AI Training

Training the Vision AI

The AI training process in AI Builder involves using synthetic data generated in Step 1 - Data Recorder to fine-tune a pre-trained AI model. While AI Builder provides built-in integration with YOLO (You Only Look Once) for real-time object detection, the training pipeline is flexible and designed to work with multiple AI frameworks and training approaches.

Prerequisites

realvirtual.io License: Requires realvirtual.io Starter or Professional edition
Unity 6: Unity 6000.0.28f1 or later
Ultralytics YOLO Pipeline: Automatically installable through the AI Builder interface

YOLO Integration and Licensing

Before you can start a training session, you need to install our Ultralytics pipeline. In the inspector of Select Step 2 - Training simply click the install Ultralytics pipeline. The pipeline is open source and released on our GitHub.

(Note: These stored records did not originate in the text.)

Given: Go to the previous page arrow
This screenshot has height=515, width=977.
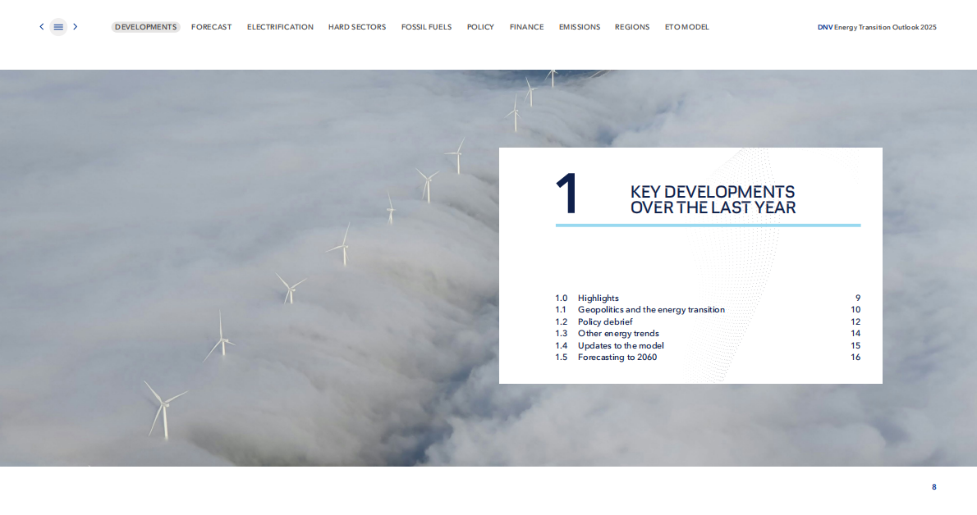Looking at the screenshot, I should pyautogui.click(x=42, y=27).
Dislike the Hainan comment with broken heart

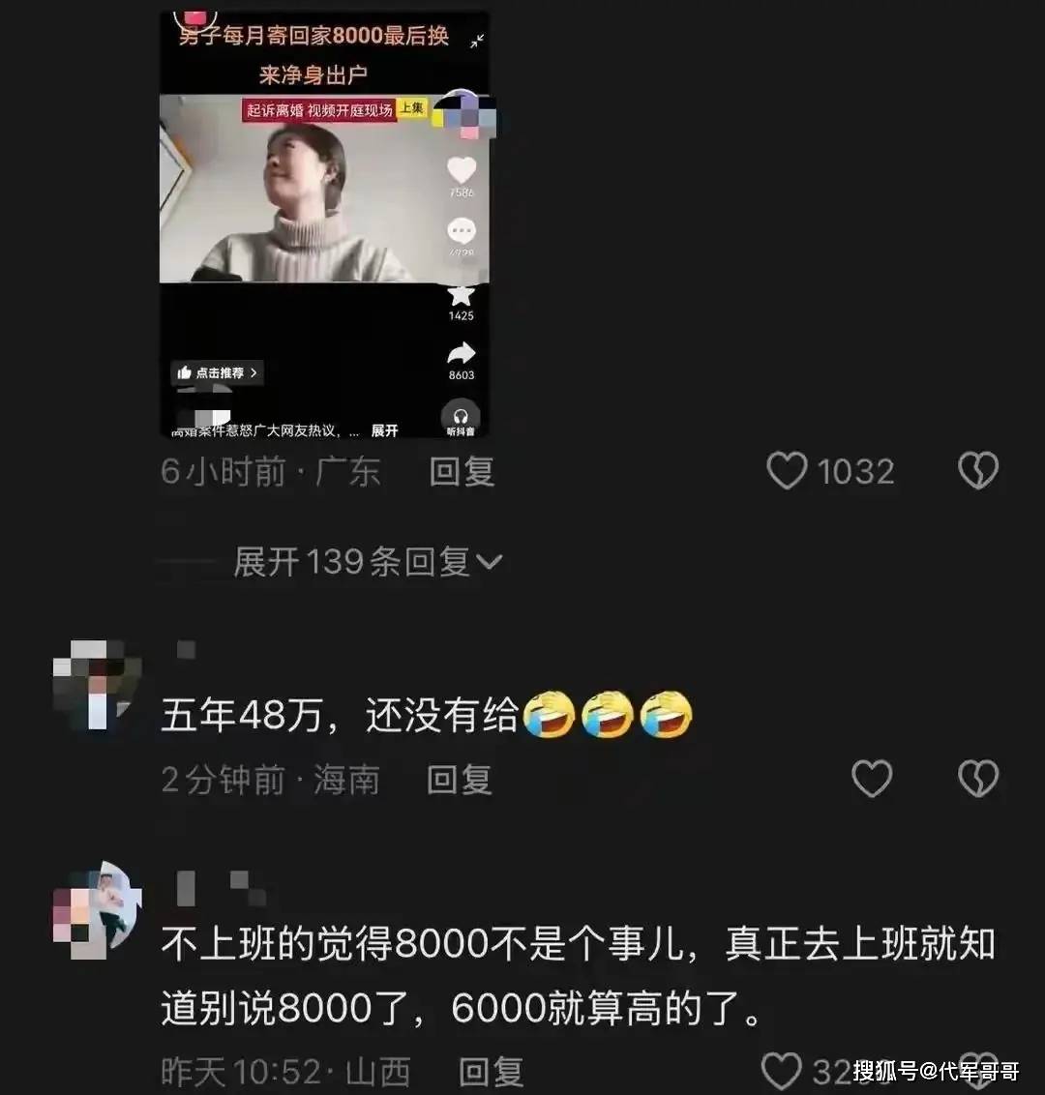tap(978, 778)
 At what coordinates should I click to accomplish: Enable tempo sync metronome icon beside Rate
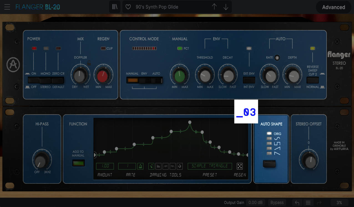pyautogui.click(x=140, y=166)
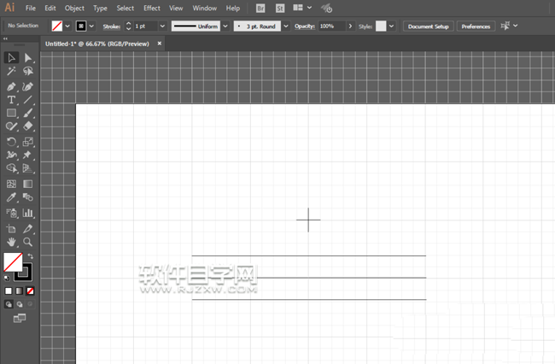Choose the Direct Selection tool

pos(28,58)
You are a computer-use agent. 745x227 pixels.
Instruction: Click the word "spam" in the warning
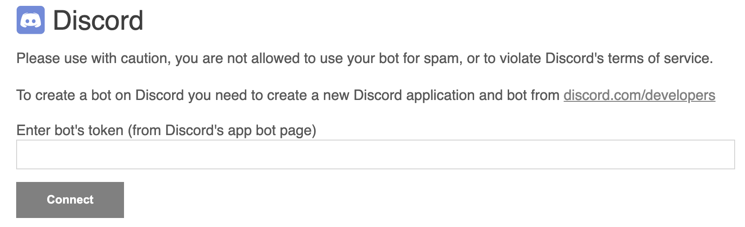(442, 59)
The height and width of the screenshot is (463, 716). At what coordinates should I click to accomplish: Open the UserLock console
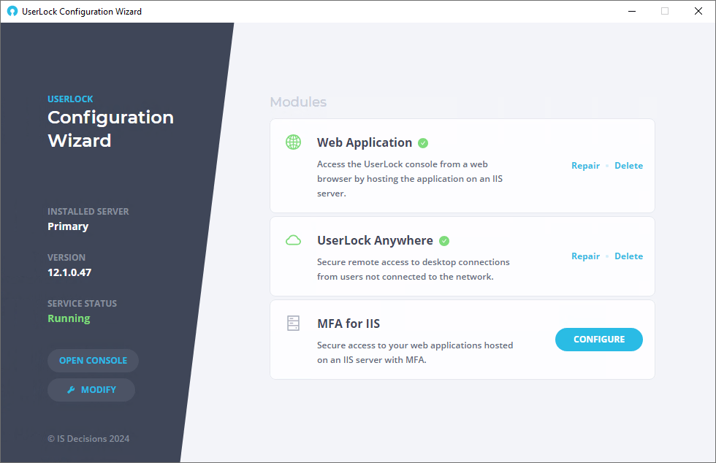(94, 361)
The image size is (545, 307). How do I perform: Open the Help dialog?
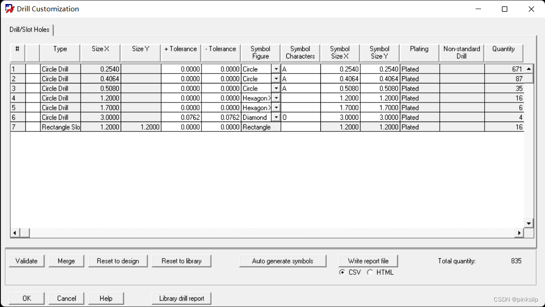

Important Licensing Notice

The YOLO integration uses Ultralytics YOLO, which is licensed under AGPL-3.0. This means:

Open Source Use: Free for open source projects under AGPL-3.0
Commercial Use: Requires careful review of licensing terms
Distribution: Any software using this integration must comply with AGPL-3.0 requirements

For commercial licensing options, please review Ultralytics licensing terms or contact Ultralytics directly.

For detailed information, see Ultralytics YOLO documentation.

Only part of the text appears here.